**TEXT SEGMENT**
>>>
Archive for July, 2015

Homily for the 18th Sunday in Ordinary Time, Year B 2015 (Aug 2)

July 25, 2015

Homily for the Eighteenth Sunday in Ordinary Time, Year B 2015 (Aug 2)

As I mentioned last week, we are taking a mini-sojourn into the Gospel of John and specifically those sections of Jesus’ teaching on the Eucharist. Before we begin that today, though, the Church provides us with the Hebrew background that we need to know in order to put Jesus’ words into the context of Jewish life two thousand years ago.

We begin today with the reading from the Book of Exodus which, as you know, contains the movement of the Jewish people out of their slavery in Egypt and their forty year trip to their new Promised Land.

In our reading today, we hear the Hebrews complaining about their stay in the desert, or what they call the wilderness, and it could not have been very pleasant. There were a lot of people, and because they were traveling, there was no way to grow food. Yet everyone had to be fed. They found there was, of course, not enough food that they could scrounge to feed everyone, so they were starving. It was not an unfounded complaint they were making.

Presumably Moses brings their complaints to God because God sees their hunger and finds a way to feed them. They had apparently brought a few animals with them that they could kill and eat, but they would soon run out and they had nothing else. So the Lord says: “I am going to rain bread from heaven for you.”

God then sent quails each night that they could catch and kill, and in the mornings on the ground was a substance much like bread that they could gather and eat. The Israelites named it manna, bread from heaven.

The Psalm today remembers God’s kindness to the Israelites in the desert, and although they never ate or tasted the manna, they remember through the stories that their grandparents and great grandparents passed down to them about it. They thanked God for his goodness for this bread of heaven and this bread of angels.

So the background we need to know is that God took care of his people as God always does, and specifically in this case by nourishing their physical bodies that were starving by giving them the bread from heaven.
<<<
**WHAT YOU WILL DO**
Please reproduce the homily above word for word, from its first line to its last.

**ENTRIES SUPPLIED**
>>>
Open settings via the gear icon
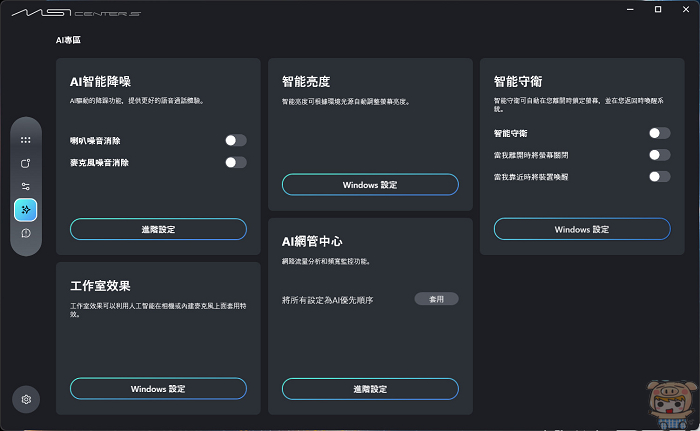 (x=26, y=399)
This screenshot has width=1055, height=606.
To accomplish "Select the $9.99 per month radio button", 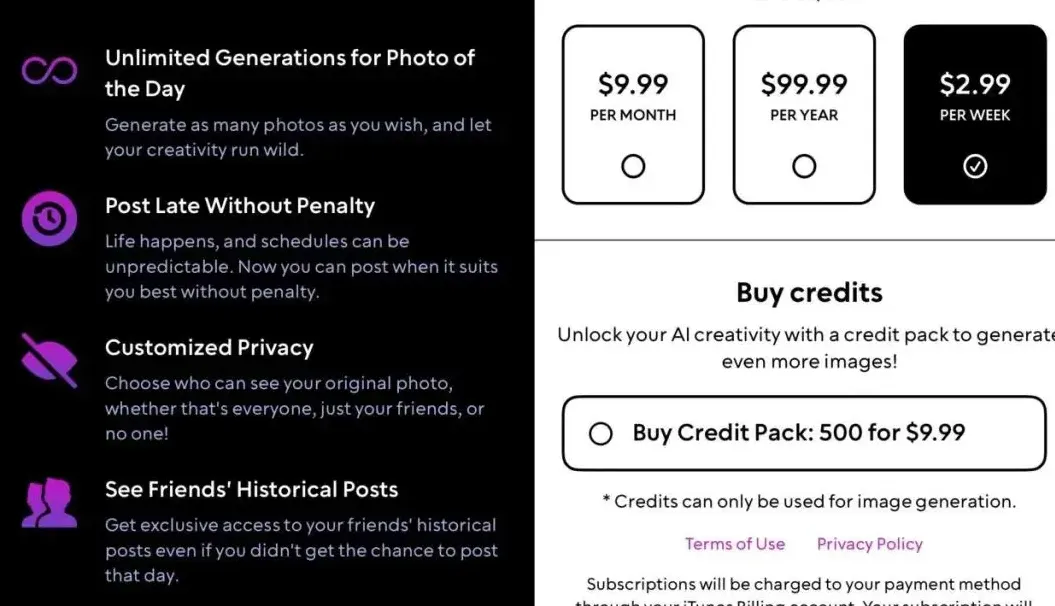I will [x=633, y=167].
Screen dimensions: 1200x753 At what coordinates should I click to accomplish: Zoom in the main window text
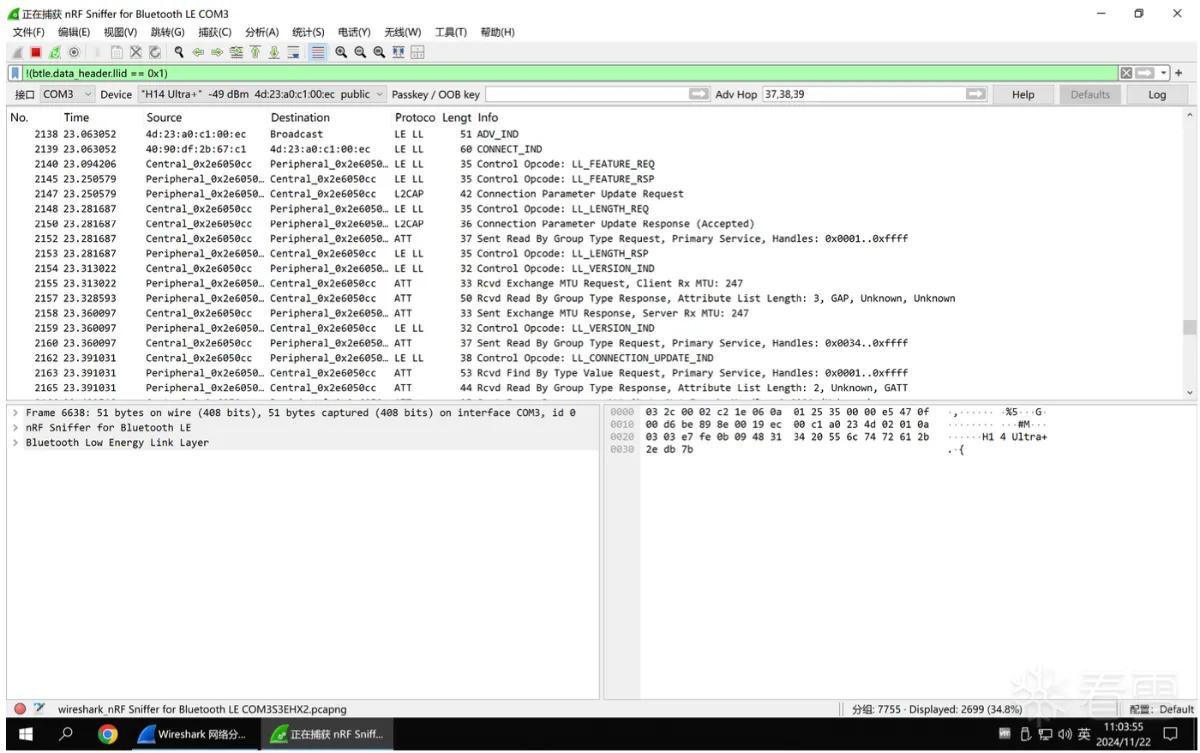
<<<
**TASK RESULT**
Archive for July, 2015

Homily for the 18th Sunday in Ordinary Time, Year B 2015 (Aug 2)

July 25, 2015

Homily for the Eighteenth Sunday in Ordinary Time, Year B 2015 (Aug 2)

As I mentioned last week, we are taking a mini-sojourn into the Gospel of John and specifically those sections of Jesus’ teaching on the Eucharist. Before we begin that today, though, the Church provides us with the Hebrew background that we need to know in order to put Jesus’ words into the context of Jewish life two thousand years ago.

We begin today with the reading from the Book of Exodus which, as you know, contains the movement of the Jewish people out of their slavery in Egypt and their forty year trip to their new Promised Land.

In our reading today, we hear the Hebrews complaining about their stay in the desert, or what they call the wilderness, and it could not have been very pleasant. There were a lot of people, and because they were traveling, there was no way to grow food. Yet everyone had to be fed. They found there was, of course, not enough food that they could scrounge to feed everyone, so they were starving. It was not an unfounded complaint they were making.

Presumably Moses brings their complaints to God because God sees their hunger and finds a way to feed them. They had apparently brought a few animals with them that they could kill and eat, but they would soon run out and they had nothing else. So the Lord says: “I am going to rain bread from heaven for you.”

God then sent quails each night that they could catch and kill, and in the mornings on the ground was a substance much like bread that they could gather and eat. The Israelites named it manna, bread from heaven.

The Psalm today remembers God’s kindness to the Israelites in the desert, and although they never ate or tasted the manna, they remember through the stories that their grandparents and great grandparents passed down to them about it. They thanked God for his goodness for this bread of heaven and this bread of angels.

So the background we need to know is that God took care of his people as God always does, and specifically in this case by nourishing their physical bodies that were starving by giving them the bread from heaven.